The Redskins, who were 24th in the NFL against the run last year, have a bunch of young, eager and quick linebackers trying to make the squad this season.

So Coach Jack Pardee admits there is good reason to give the 3-4 defensive alignment a long look during " training camp.

And because Washington will meet a cluster of early opponents who use the 3-4 setup, Pardee says his players will practice against that formation 50 percent of the time the rest of camp. In the process, he also will be able to evaluate just how well his own team embraces the formation.

Although Pardee came to camp reasonably committed to the standard 4-3 defense, which features four down linemen and three linebackers, the Redskins had planned to practice the 3-4, which has three down linemen and four linebackers and is considered a superior defense against the run.

Now Pardee says the development of his young linebackers could influence the team's use of the 3-4 defense more than planned.

"You'd be foolish not to consider it," said Pardee, a cautious man. "It's not like we are going to switch over to it immediately or anythin, but it's part of our defensive formations and we need to play it well.
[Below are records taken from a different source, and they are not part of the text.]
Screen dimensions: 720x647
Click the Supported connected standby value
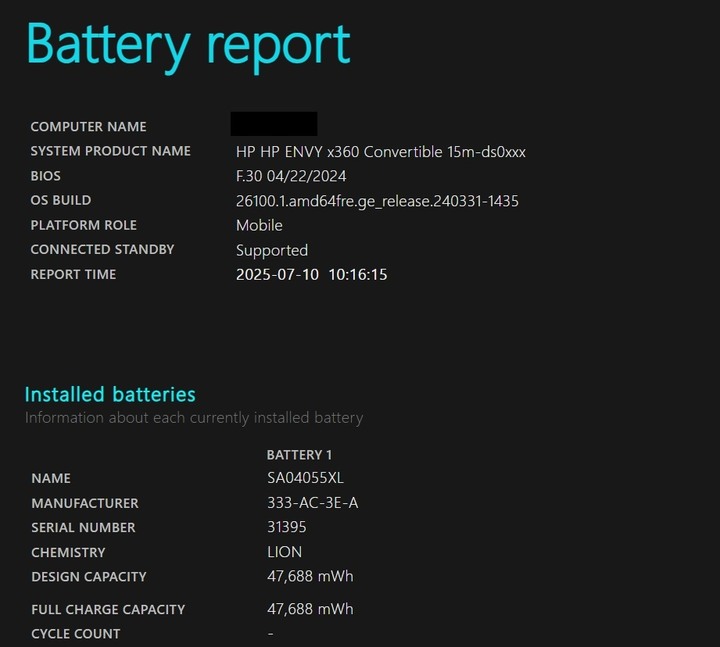coord(272,250)
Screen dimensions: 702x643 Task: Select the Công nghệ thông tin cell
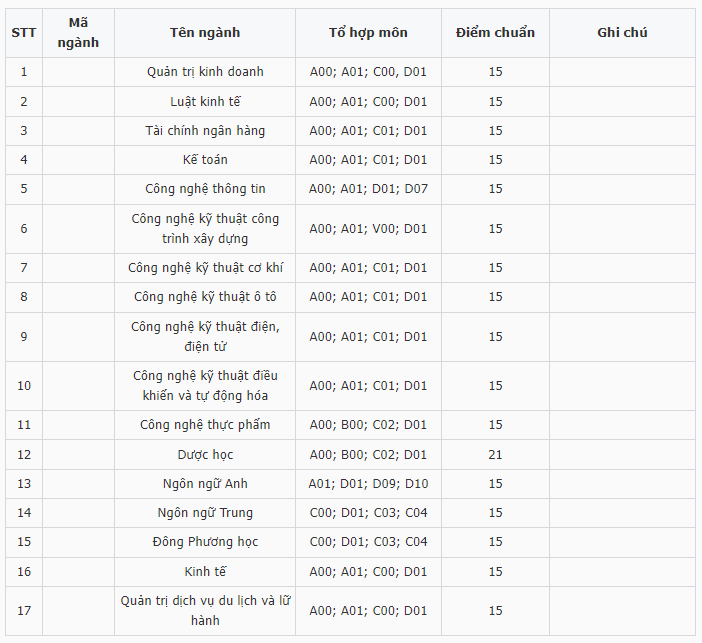[x=205, y=188]
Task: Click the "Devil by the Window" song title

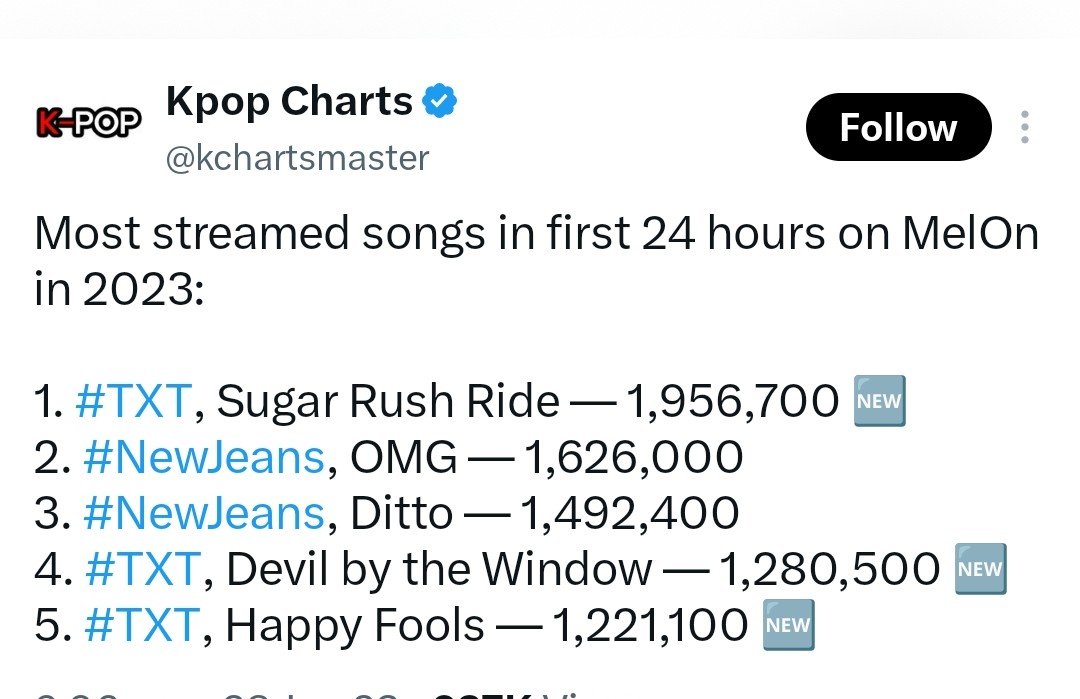Action: (x=439, y=570)
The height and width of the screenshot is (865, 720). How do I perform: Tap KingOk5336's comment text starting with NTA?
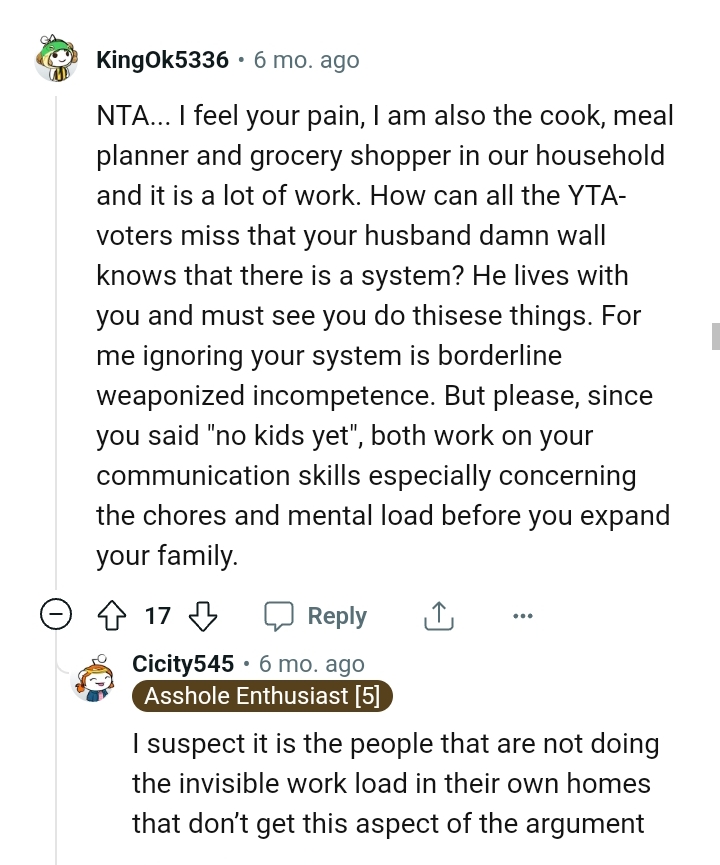(x=384, y=335)
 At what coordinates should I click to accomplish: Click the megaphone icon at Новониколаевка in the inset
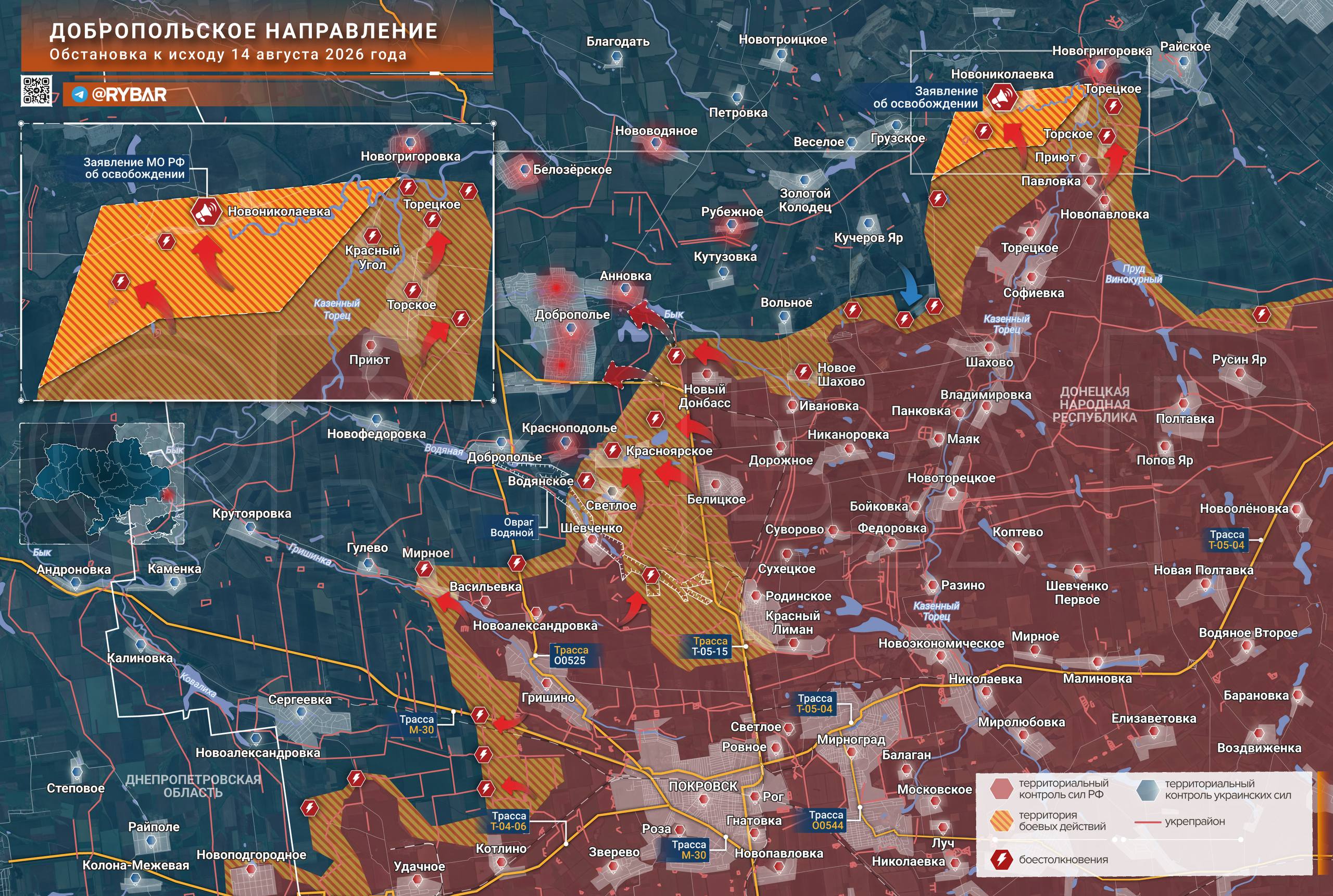click(x=206, y=212)
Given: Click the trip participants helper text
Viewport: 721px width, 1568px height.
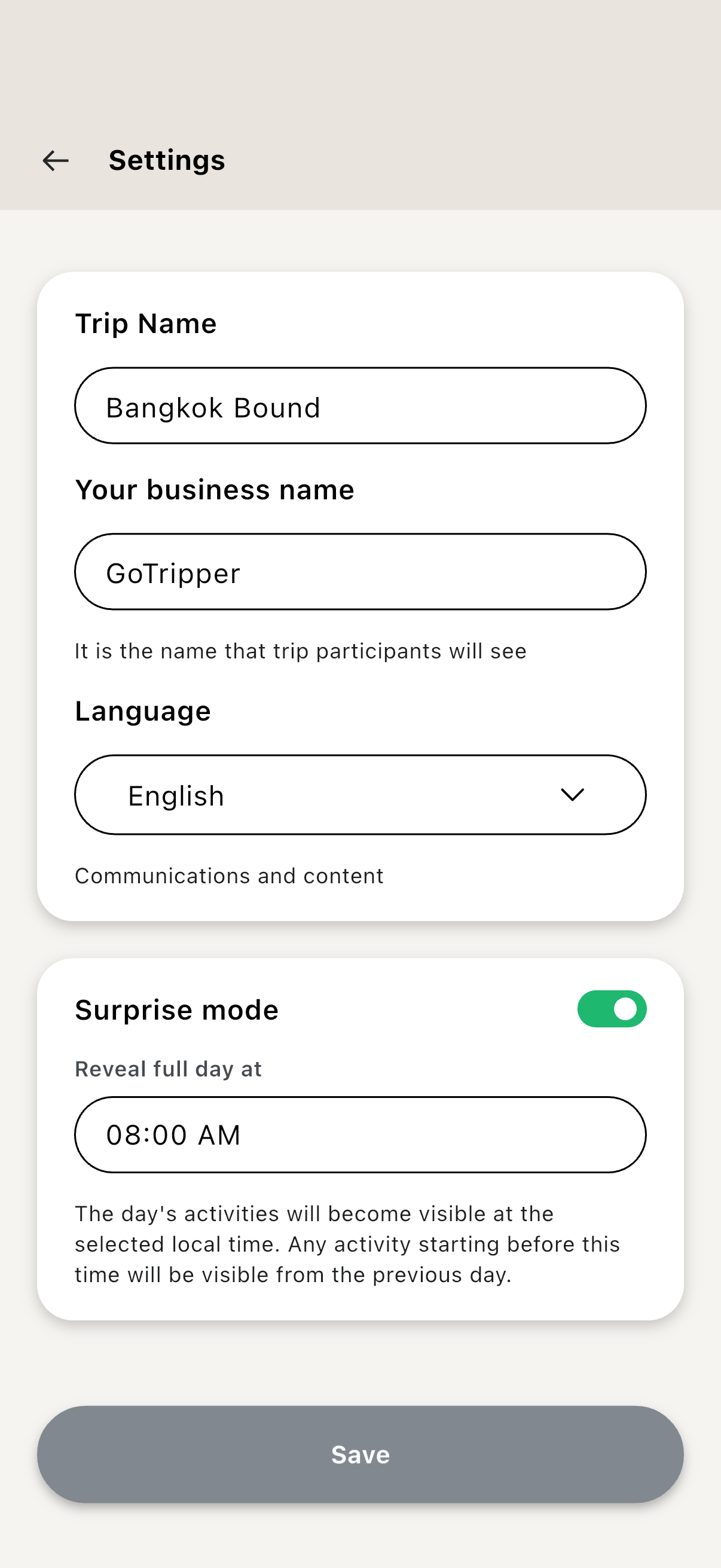Looking at the screenshot, I should point(301,651).
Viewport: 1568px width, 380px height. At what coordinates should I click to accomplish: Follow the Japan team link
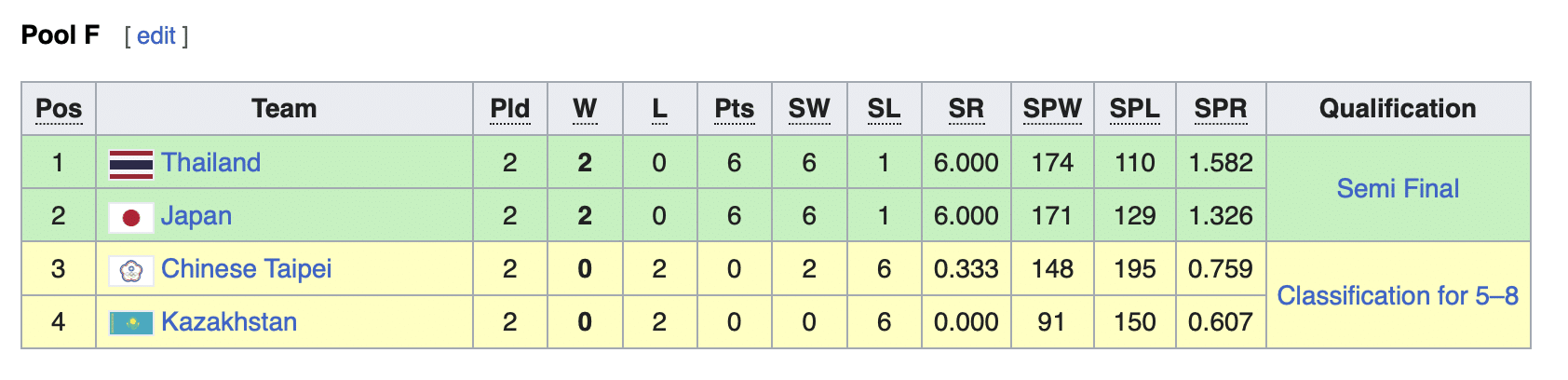click(x=196, y=216)
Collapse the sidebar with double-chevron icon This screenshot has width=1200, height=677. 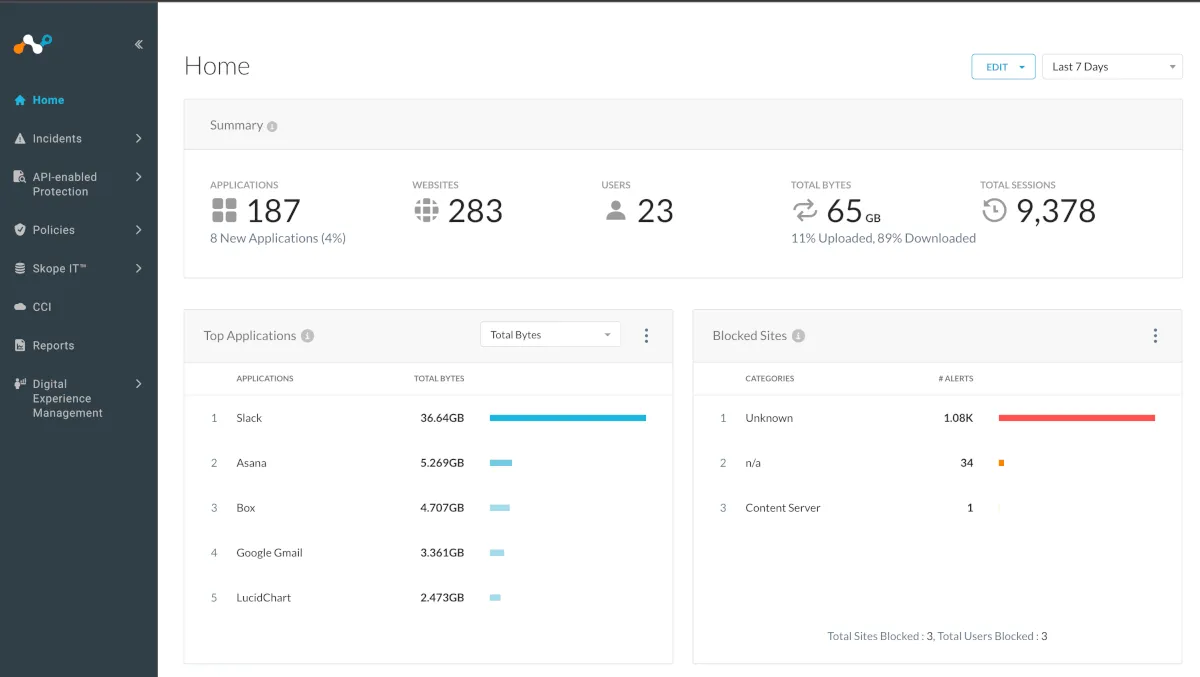click(138, 44)
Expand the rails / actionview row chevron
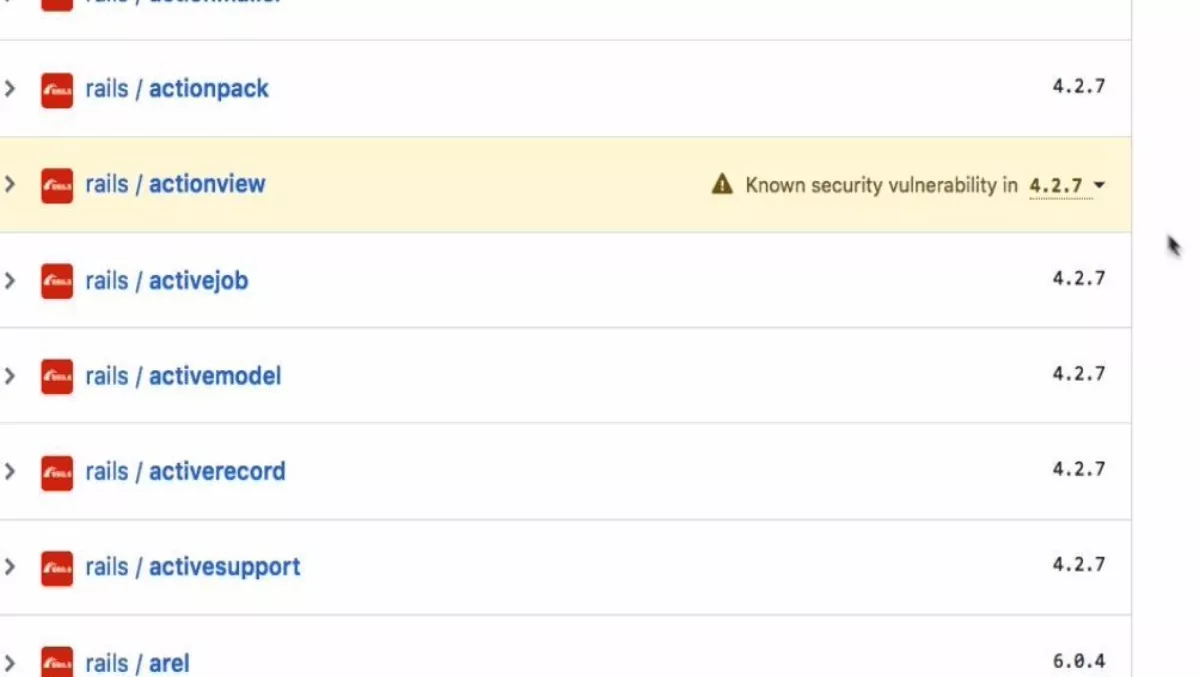This screenshot has height=677, width=1200. pyautogui.click(x=10, y=185)
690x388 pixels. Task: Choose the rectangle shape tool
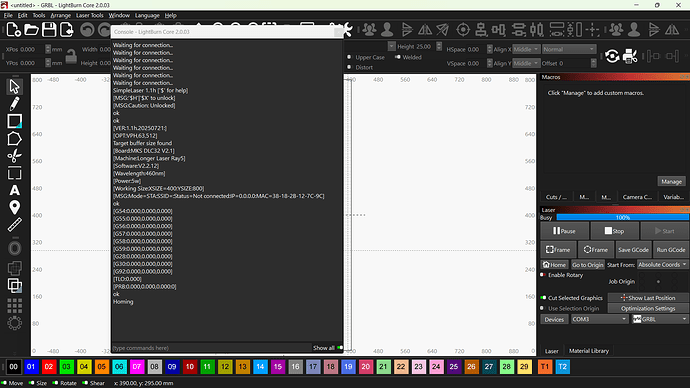click(14, 121)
"By working on it 50 percent of the time the rest of camp we give our offense a good look at it and we also will be able to get used to it defensively.

"I think we are better suited to a 3-4 this year than we were. Joe Jones looks like he would be comfortable in it and the same goes for Karl Lorch, (both down linemen). A lot of 4-3 linemen just don't like the odd front.

Pardee talks about employing the 3-4 on special situations during games, "maybe five or six times, like our nickel." But he also does not rule out more extensive use.

How much the 3-4 becomes part of the Redskins' defensive life -- they used it frequently for a few games last season -- will depend on injuries, the play of such aging althetes as Diron Talbert (35 and coming off knee surgery) and Coy Bacon (36) and the imput of those young linebackers who constantly crop up every time Pardee discusses this current squad.

The first depth chart of the season, issued for the opening exhibition game at Tampa Bay Saturday night, already reflects the effect of those linebackers on the club.

Tim Petersen, a 6-foot-3, 230-pound free agent from Arizona State who had a tryout with the Patriots last year, has moved ahead of second-year man Don Hover and now is behind middle linebacker Harold McLinton.

Rich Milot, the sevent-round draft pick out of Penn State who still is adapting to linebacker after playing six positions in college, is Peter Wysocki's backup at right linebacker ahead of veteran Ken Geddes, who came over from Seattle.

Monte Coleman, the surprising 11th round choice from Central Arkansas, is pushing Dallas Hickman for time behind Brad Dusek at left linebacker. And Maryland's Neal Olkewicz and Penn State's Willie Banks, both rookie free agents, are making impressions in the middle.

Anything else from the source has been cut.